ACTION ITEM:
Find the line with "The height and width of the screenshot is (786, 1885)." in the entries below, then reproduce it and every line after it down to and including the line with "Task: Click the Okta logo", exactly.

----- DATA EXTRACTS

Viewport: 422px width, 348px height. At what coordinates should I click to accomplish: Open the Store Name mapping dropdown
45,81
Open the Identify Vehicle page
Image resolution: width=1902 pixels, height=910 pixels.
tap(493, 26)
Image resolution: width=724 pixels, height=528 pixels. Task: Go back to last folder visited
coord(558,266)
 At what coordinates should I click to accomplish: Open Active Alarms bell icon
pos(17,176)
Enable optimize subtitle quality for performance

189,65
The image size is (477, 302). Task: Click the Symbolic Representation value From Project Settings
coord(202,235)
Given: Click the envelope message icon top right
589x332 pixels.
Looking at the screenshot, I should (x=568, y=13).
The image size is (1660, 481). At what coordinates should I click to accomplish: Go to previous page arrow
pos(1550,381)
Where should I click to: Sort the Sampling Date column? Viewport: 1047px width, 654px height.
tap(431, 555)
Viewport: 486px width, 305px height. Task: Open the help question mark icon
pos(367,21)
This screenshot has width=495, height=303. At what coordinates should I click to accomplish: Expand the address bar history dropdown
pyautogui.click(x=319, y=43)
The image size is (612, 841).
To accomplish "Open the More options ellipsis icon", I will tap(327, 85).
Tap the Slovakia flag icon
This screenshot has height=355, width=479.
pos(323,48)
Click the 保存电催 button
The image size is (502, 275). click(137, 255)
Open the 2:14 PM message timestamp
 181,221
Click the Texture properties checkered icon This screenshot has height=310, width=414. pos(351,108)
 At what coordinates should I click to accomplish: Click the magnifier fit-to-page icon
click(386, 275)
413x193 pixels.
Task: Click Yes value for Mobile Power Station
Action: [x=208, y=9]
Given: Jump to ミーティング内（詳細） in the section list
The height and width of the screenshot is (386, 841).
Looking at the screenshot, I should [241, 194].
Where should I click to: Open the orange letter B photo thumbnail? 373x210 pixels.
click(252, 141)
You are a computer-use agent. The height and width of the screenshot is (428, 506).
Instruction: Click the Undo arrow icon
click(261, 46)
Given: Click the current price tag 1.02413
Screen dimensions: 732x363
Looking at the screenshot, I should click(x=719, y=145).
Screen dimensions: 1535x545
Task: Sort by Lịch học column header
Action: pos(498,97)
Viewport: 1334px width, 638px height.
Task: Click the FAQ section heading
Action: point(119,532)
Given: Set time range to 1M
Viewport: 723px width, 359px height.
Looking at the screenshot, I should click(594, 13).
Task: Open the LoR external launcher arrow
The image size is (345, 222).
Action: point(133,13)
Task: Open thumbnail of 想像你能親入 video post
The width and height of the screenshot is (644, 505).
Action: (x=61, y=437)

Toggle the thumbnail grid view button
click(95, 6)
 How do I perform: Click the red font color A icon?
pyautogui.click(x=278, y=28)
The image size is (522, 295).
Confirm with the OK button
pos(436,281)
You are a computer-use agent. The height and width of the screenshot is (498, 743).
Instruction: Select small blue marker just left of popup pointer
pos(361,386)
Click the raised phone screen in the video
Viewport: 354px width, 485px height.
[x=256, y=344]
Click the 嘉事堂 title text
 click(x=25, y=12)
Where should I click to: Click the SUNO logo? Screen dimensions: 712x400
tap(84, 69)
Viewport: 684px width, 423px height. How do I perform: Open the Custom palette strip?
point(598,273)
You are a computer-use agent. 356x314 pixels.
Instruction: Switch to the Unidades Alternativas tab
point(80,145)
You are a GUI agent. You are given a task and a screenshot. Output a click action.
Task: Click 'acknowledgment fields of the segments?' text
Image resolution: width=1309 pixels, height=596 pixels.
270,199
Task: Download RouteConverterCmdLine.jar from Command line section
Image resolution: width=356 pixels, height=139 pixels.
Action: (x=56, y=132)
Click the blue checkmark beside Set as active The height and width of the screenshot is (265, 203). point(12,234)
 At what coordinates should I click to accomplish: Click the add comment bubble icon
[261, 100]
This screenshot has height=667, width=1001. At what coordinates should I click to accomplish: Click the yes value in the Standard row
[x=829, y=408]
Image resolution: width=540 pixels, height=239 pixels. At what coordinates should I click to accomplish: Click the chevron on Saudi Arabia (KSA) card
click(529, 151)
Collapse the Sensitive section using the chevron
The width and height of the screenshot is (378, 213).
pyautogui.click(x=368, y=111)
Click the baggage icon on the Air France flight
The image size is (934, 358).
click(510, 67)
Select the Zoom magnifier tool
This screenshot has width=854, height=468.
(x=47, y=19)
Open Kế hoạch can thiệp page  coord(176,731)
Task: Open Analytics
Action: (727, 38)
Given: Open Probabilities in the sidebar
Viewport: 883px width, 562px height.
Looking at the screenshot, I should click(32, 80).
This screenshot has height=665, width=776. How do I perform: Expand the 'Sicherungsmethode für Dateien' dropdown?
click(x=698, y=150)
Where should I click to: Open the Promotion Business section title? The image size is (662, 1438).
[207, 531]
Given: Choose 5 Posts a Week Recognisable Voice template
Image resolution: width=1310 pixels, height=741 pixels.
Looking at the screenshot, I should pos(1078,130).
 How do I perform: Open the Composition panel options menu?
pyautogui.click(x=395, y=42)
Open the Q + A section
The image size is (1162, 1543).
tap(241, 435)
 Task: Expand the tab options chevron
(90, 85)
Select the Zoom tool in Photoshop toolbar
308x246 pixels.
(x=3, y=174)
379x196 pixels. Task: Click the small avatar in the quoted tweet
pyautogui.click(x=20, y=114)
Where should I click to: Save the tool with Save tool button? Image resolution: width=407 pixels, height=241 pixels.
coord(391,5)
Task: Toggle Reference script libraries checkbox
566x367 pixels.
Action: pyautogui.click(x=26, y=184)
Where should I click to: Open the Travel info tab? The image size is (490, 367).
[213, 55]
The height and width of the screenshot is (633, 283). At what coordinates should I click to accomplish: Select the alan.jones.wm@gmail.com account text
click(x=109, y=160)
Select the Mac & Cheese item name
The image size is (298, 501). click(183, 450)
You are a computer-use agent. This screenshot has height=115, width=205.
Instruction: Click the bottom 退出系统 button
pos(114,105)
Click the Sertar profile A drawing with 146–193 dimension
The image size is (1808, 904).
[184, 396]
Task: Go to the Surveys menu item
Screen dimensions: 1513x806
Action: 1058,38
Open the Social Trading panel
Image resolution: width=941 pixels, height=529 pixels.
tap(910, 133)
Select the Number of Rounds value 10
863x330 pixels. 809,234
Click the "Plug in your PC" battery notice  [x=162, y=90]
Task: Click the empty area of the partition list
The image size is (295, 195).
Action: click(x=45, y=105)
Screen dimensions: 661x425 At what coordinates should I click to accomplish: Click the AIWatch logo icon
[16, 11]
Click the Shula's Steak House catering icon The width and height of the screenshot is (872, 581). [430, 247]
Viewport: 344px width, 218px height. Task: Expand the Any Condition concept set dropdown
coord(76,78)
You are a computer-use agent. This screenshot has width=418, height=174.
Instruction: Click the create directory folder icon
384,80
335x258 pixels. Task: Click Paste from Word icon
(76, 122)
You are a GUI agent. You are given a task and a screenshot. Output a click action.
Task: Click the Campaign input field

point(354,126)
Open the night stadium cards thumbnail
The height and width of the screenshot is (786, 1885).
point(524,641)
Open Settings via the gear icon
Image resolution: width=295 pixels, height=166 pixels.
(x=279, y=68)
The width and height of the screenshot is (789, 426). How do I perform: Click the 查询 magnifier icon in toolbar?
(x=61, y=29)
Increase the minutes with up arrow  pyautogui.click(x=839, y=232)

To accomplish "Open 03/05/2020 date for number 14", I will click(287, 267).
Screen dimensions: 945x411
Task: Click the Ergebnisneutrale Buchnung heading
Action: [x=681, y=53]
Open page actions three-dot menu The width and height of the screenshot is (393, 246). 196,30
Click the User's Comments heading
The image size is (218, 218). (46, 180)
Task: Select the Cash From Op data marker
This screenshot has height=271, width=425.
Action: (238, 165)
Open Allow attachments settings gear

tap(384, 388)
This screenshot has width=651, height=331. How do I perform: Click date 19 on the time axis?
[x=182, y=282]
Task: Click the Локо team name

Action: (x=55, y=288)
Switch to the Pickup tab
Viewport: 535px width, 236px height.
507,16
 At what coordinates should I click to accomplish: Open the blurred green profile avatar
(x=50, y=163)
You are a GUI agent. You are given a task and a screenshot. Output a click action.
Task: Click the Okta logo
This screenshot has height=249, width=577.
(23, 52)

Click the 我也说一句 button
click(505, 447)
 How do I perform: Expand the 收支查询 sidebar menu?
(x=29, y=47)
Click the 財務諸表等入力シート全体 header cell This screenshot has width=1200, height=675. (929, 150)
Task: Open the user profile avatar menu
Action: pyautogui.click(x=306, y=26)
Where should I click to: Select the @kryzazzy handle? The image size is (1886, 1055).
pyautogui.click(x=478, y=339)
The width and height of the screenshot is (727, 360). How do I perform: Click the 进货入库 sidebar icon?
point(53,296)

----------

ANSWER BOX:
The height and width of the screenshot is (786, 1885).
point(524,641)
Open Settings via the gear icon
Image resolution: width=295 pixels, height=166 pixels.
(x=279, y=68)
The width and height of the screenshot is (789, 426). How do I perform: Click the 查询 magnifier icon in toolbar?
(x=61, y=29)
Increase the minutes with up arrow  pyautogui.click(x=839, y=232)

To accomplish "Open 03/05/2020 date for number 14", I will click(287, 267).
Screen dimensions: 945x411
Task: Click the Ergebnisneutrale Buchnung heading
Action: [x=681, y=53]
Open page actions three-dot menu The width and height of the screenshot is (393, 246). 196,30
Click the User's Comments heading
The image size is (218, 218). (46, 180)
Task: Select the Cash From Op data marker
This screenshot has height=271, width=425.
Action: (238, 165)
Open Allow attachments settings gear

tap(384, 388)
This screenshot has width=651, height=331. How do I perform: Click date 19 on the time axis?
[x=182, y=282]
Task: Click the Локо team name

Action: (x=55, y=288)
Switch to the Pickup tab
Viewport: 535px width, 236px height.
507,16
 At what coordinates should I click to accomplish: Open the blurred green profile avatar
(x=50, y=163)
You are a GUI agent. You are given a task and a screenshot. Output a click action.
Task: Click the Okta logo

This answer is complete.